Un problema inverso consiste nel determinare le caratteristiche fisiche di un oggetto inaccessibile alla misura mediante lo studio della sua risposta a una stimolazione ondulatoria. Detto in altro modo, l’osservatore controlla una sorgente che produce delle onde (un fascio laser, ad esempio) che interagiscono con l’oggetto in questione e il cui comportamento – come l’angolo di deviazione della luce prodotta – fornisce informazioni sulla struttura dell’oggetto.

Che un oggetto non sia osservabile immediatamente, cioè tramite il semplice ricorso a uno strumento d’osservazione come un telescopio, è forse la caratteristica principale della fisica moderna e, in questo senso, ogni problema fisico riguardante l’infinitamente piccolo o l’infinitamente grande potrebbe essere definito come problema inverso. Se Rutherford scoprì nel 1909 il modello planetario dell’atomo, demolendo il modello precedente di Thomson, secondo il quale un atomo era costituito dal solo nucleo contenente le due cariche opposte, non è stato osservando la struttura atomica attraverso un microscopio super-potente, ma è stato studiando la debole deviazione delle particelle alfa (che, si scoprirà poi, sono assimilabili a delle onde) bombardando un sottile foglio d’oro. Rutherford scoprì in questo modo la struttura lacunosa della materia, rivelando l’esistenza di un nucleo carico positivamente e degli elettroni, carichi negativamente, che gravitano attorno a quest’ultimo in un “vasto” volume.

Di conseguenza, la maggior parte dei progressi nella fisica del XX secolo si è basata sull'osservazione di eventi che sono conseguenze dell'esistenza stessa degli oggetti. In altre parole: la conferma dei modelli teorici è stata fatta osservando gli effetti che prevedevano, non gli oggetti che esse consideravano in quanto tali. L'esempio più significativo che può essere menzionato è certamente quello dei buchi neri. La teoria della relatività generale - che cerca di comprendere i fenomeni di gravitazione delle stelle - predice l'esistenza di oggetti celesti così compatti e densi, i buchi neri, che la loro forza di attrazione gravitazionale impedisce a qualsiasi raggio di luce di sfuggire. Per sua natura, un buco nero non può essere visto, perché nessuna luce da essi può raggiungerci. Per quanto paradossale possa essere, gli astronomi sono ora in grado di prevedere l'esistenza di un buco nero e persino di localizzarlo, grazie a varie tecniche, come l'osservazione delle lenti gravitazionali, cioè. la forte deviazione della luce (un'onda) che ci raggiungerebbe da una stella situata direttamente dietro il buco nero. È chiaro che le parole ordinarie qui fanno fatica a dare un senso a questa stranezza della fisica contemporanea: nulla è visibile ma tutto si osserva.


Esistono miriadi di problemi fisici che potrebbero essere descritti come inversi. Tra di loro, alcuni sono di natura a volte analitica, a volte geometrica. In questo articolo ci occupiamo di un problema molto specifico, di natura geometrica, le cui origini risalgono agli albori del XX secolo. con le opere di tre geofisici tedeschi. Ma prima di poterlo formulare, dobbiamo introdurre alcuni elementi del linguaggio della geometria riemanniana.

· · ·

COMPITO 1 —
Rispondi a queste domande sul testo sui problemi inversi:
(a) In quale anno Rutherford scoprì il modello planetario dell'atomo?
(b) Quale teoria predice l'esistenza dei buchi neri?
(c) Quanti geofisici tedeschi sono citati alle origini del problema trattato nell'articolo?
I record non hanno alcun legame con il testo sui problemi inversi.

Record di localizzazione di parole ed elementi —

· · ·

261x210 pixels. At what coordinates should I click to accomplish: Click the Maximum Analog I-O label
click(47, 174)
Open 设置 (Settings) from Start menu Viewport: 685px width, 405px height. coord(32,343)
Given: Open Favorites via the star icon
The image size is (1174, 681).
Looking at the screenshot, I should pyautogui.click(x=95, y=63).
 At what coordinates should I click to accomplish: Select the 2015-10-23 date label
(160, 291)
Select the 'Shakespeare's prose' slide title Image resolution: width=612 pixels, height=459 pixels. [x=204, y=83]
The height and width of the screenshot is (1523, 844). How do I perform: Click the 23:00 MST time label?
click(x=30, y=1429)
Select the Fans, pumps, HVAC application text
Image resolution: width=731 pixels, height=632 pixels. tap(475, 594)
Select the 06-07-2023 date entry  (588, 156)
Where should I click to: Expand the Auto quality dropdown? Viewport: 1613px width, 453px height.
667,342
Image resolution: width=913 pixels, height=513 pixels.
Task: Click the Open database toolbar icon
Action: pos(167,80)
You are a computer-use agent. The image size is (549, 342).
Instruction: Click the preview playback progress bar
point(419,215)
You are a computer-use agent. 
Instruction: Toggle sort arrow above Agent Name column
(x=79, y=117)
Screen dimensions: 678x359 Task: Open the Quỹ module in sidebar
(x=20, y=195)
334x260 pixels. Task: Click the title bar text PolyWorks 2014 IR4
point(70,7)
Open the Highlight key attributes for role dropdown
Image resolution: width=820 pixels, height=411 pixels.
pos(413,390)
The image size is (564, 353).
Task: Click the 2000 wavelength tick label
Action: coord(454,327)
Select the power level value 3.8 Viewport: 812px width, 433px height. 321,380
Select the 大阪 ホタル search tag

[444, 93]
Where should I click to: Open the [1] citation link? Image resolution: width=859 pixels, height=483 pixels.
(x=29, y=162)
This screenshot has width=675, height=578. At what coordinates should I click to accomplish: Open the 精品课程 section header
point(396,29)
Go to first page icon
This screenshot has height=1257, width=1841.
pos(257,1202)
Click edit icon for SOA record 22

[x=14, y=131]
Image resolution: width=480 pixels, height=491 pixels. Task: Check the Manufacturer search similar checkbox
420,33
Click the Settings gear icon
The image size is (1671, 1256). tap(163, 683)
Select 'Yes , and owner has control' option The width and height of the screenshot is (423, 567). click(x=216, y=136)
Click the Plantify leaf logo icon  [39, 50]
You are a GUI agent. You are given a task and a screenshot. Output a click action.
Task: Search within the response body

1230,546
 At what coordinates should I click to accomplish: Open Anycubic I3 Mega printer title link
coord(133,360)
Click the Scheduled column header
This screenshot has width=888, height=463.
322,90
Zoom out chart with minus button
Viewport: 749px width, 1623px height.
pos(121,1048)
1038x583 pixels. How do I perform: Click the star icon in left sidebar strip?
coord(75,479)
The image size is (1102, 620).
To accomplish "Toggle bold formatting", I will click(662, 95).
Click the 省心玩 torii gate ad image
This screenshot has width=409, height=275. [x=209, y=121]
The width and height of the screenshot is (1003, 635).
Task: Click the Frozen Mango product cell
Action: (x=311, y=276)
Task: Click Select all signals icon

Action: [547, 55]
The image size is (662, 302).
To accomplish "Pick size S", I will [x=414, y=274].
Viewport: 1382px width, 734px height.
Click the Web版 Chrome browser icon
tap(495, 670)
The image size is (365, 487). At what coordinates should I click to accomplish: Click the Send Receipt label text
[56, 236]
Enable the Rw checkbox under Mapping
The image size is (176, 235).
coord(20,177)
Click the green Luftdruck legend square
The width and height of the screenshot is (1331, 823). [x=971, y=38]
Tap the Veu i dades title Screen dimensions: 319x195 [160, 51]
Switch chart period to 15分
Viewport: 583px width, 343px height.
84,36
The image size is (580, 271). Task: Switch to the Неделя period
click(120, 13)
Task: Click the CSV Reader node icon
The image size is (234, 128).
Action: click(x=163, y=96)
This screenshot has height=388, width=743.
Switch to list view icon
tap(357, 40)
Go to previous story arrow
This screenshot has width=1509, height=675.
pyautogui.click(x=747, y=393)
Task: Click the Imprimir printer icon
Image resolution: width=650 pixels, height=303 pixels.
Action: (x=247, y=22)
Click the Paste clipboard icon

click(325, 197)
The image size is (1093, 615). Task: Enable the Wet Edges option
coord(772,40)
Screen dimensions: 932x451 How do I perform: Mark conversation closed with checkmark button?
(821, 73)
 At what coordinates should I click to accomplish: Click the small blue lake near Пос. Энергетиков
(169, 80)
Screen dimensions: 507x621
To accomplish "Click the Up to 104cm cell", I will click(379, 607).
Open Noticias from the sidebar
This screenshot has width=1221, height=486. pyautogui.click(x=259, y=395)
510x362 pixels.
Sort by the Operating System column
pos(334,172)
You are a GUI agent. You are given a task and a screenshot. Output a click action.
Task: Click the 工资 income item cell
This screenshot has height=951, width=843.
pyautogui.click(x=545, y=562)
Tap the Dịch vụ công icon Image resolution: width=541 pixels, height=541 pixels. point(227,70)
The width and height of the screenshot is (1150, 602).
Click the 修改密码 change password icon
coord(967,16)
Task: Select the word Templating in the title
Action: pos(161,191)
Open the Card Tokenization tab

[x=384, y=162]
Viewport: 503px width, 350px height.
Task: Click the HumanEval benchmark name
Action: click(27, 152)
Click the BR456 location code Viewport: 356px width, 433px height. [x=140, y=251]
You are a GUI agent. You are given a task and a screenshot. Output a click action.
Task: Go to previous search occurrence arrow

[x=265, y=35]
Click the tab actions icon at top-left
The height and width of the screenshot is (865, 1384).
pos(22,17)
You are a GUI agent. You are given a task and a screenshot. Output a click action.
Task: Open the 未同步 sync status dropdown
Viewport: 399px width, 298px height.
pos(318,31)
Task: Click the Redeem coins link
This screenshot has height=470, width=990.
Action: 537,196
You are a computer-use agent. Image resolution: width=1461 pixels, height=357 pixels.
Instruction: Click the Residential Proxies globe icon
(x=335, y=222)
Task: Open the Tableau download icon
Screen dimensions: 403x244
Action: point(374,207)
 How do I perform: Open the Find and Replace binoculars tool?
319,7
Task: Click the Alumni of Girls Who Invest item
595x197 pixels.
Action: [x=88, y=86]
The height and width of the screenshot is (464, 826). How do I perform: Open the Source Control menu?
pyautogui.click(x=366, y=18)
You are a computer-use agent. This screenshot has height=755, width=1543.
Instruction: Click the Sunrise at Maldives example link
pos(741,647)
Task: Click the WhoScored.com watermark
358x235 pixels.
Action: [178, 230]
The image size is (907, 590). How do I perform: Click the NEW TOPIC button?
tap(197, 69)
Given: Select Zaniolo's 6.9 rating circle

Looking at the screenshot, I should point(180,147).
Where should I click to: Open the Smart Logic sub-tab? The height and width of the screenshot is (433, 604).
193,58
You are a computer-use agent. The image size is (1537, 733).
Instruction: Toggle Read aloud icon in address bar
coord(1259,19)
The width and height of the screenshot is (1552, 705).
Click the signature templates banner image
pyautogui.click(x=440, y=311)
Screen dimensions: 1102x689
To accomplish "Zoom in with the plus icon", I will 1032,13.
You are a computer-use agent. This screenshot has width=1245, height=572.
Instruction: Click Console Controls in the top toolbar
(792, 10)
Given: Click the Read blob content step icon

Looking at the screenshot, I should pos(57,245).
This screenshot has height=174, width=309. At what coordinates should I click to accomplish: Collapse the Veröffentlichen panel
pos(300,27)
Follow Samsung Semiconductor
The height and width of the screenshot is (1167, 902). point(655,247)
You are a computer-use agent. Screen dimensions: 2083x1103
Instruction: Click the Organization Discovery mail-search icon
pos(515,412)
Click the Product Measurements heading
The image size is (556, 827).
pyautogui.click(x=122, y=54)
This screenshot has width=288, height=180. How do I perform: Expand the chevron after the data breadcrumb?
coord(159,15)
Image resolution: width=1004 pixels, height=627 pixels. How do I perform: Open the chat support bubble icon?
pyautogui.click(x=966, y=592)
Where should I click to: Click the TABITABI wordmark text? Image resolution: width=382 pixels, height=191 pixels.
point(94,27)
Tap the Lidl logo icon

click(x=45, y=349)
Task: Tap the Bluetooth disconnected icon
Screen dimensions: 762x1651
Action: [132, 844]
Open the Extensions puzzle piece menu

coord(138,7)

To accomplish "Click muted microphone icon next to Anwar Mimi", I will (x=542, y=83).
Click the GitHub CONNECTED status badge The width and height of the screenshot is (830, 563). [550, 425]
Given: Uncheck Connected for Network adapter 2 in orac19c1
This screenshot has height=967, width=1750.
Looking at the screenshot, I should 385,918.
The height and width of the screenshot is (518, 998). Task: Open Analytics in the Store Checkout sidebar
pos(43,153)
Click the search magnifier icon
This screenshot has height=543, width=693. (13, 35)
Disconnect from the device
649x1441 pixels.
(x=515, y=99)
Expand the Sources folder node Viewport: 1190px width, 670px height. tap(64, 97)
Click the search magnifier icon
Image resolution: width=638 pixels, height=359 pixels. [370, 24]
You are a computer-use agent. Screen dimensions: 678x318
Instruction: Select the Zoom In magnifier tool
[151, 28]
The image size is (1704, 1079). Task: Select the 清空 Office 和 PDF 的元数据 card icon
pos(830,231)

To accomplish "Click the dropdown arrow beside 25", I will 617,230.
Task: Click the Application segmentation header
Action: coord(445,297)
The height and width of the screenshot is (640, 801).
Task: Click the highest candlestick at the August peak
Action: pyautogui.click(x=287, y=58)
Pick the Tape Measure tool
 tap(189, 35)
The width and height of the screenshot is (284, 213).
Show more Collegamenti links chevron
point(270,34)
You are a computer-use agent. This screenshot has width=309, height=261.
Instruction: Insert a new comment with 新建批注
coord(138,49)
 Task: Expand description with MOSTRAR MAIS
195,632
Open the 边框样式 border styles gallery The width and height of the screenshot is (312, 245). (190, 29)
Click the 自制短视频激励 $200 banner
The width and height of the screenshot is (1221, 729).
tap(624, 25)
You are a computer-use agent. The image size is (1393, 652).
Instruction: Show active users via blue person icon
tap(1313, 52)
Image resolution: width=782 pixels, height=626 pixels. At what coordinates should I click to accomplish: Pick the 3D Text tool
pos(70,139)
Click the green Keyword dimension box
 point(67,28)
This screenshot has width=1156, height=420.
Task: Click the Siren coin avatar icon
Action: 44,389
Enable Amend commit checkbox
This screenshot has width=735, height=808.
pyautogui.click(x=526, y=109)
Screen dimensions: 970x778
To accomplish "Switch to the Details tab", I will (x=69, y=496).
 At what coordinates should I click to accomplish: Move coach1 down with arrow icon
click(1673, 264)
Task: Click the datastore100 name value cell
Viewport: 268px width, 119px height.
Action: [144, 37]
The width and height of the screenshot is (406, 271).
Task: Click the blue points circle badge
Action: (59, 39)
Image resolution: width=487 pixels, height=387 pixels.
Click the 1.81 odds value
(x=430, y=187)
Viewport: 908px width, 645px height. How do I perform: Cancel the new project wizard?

· · ·

COMPITO 2 — Aggiorna i record nel tratto che va dalla riga contenente "You are a computer-use agent. Image" fino alla riga contenente "Looking at the screenshot, I should pos(57,245).", estremi inclusi, sostituendo "Instruction" con "Command" e lasciando invariato tutto il resto. Riporta soltanto queste righe.

RISPOSTA COMPLETA 1 —
(a) Nel 1909.
(b) La teoria della relatività generale.
(c) Tre.

RISPOSTA COMPLETA 2 —
You are a computer-use agent. Image resolution: width=1461 pixels, height=357 pixels.
Command: Click the Residential Proxies globe icon
(x=335, y=222)
Task: Open the Tableau download icon
Screen dimensions: 403x244
Action: point(374,207)
 How do I perform: Open the Find and Replace binoculars tool?
319,7
Task: Click the Alumni of Girls Who Invest item
595x197 pixels.
Action: [x=88, y=86]
The height and width of the screenshot is (464, 826). How do I perform: Open the Source Control menu?
pyautogui.click(x=366, y=18)
You are a computer-use agent. This screenshot has height=755, width=1543.
Command: Click the Sunrise at Maldives example link
pos(741,647)
Task: Click the WhoScored.com watermark
358x235 pixels.
Action: [178, 230]
The image size is (907, 590). How do I perform: Click the NEW TOPIC button?
tap(197, 69)
Given: Select Zaniolo's 6.9 rating circle

Looking at the screenshot, I should point(180,147).
Where should I click to: Open the Smart Logic sub-tab? The height and width of the screenshot is (433, 604).
193,58
You are a computer-use agent. The image size is (1537, 733).
Command: Toggle Read aloud icon in address bar
coord(1259,19)
The width and height of the screenshot is (1552, 705).
Click the signature templates banner image
pyautogui.click(x=440, y=311)
Screen dimensions: 1102x689
To accomplish "Zoom in with the plus icon", I will 1032,13.
You are a computer-use agent. This screenshot has width=1245, height=572.
Command: Click Console Controls in the top toolbar
(792, 10)
Given: Click the Read blob content step icon

Looking at the screenshot, I should pos(57,245).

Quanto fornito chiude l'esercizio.